Sebuah kejadian yang menggemparkan terdapat di sebuah kota. Hal itu sontak mendapat reaksi dari berbagai golongan masyarakat. Semua berspekulasi dan berpendapat sesuai kapasitas ilmunya masing-masing. Dan yang merasa bodoh hanya terdiam menanggapi berita-berita yang halur mudik tiada henti.

            Namun sayang sekarang orang-orang tidak ingin dianggap bodoh. Hal apapun mereka lakukan agar kebodohan mereka tertutupi walaupun pada kenyataannya mereka benar-benar bodoh.

“kejadiannya memang terasa aneh. Ini hanyalah konspirasi para elite agar para rakyat jelata melupakan penderitaannya!”

Yang lainnya menyanggah.

“bohong! Mereka yang berkoar-koar tak jelas itu hanyalah para konspirator yang cuma omong besar”

Polemik tidak hanya menggerogoti para pemuka dan pembesar saja. Bahkan rakyat kecil tak henti-hentinya mengemukakan pendapat mereka di zaman politik bebas ini.

“mereka semua adalah musuh. Kitalah yang benar. mereka seenaknya berkoar di jalan-jalan tanpa kenal bulug!”

“kita harus bertindak!
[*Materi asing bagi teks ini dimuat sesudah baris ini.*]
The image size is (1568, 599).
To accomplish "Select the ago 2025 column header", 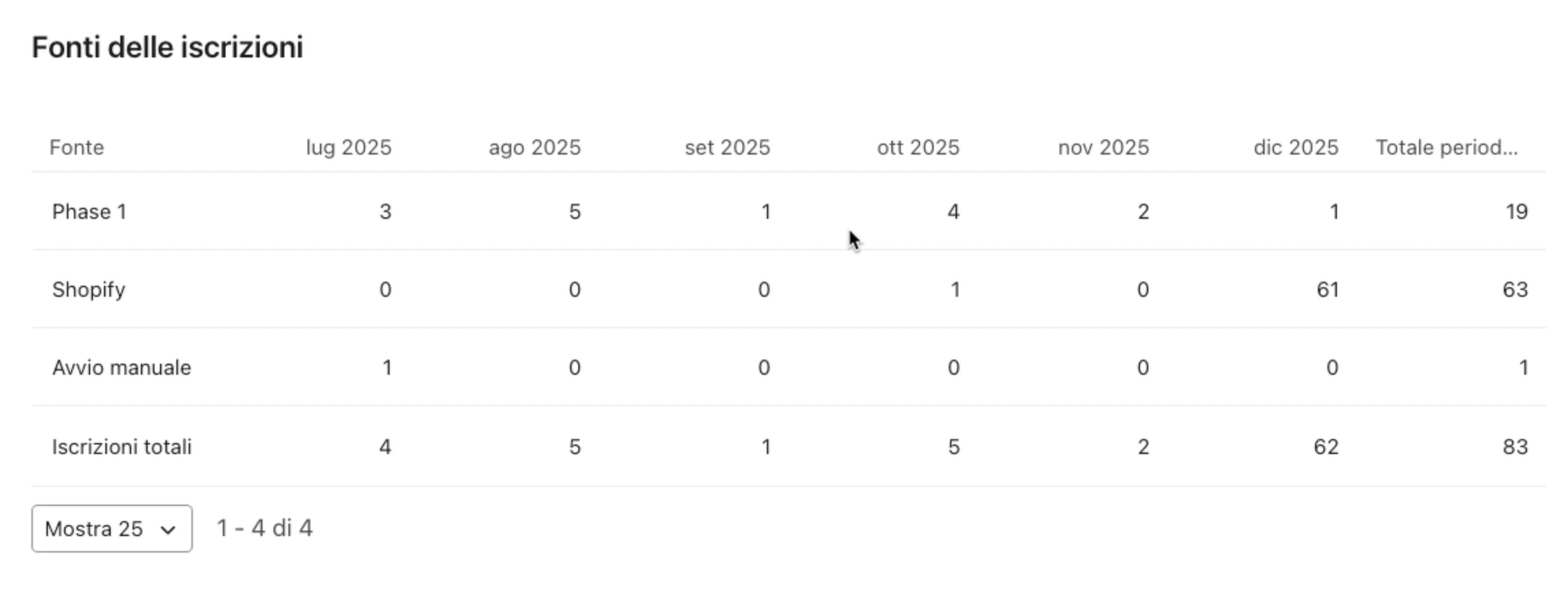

Membubarkan mereka adalah pilihan yang terbaik untuk menjaga keutuhan dan kesatuan! Sekarang juga bubarkaaan!”

“benaar! Segera bubarkan golongan yang tidak bisa bertoleransi dengan golongan yang lainnya!”

            Dari beberapa orang yang berbeda haluan mengkritik balik gugatan yang ditujukan kepada mereka.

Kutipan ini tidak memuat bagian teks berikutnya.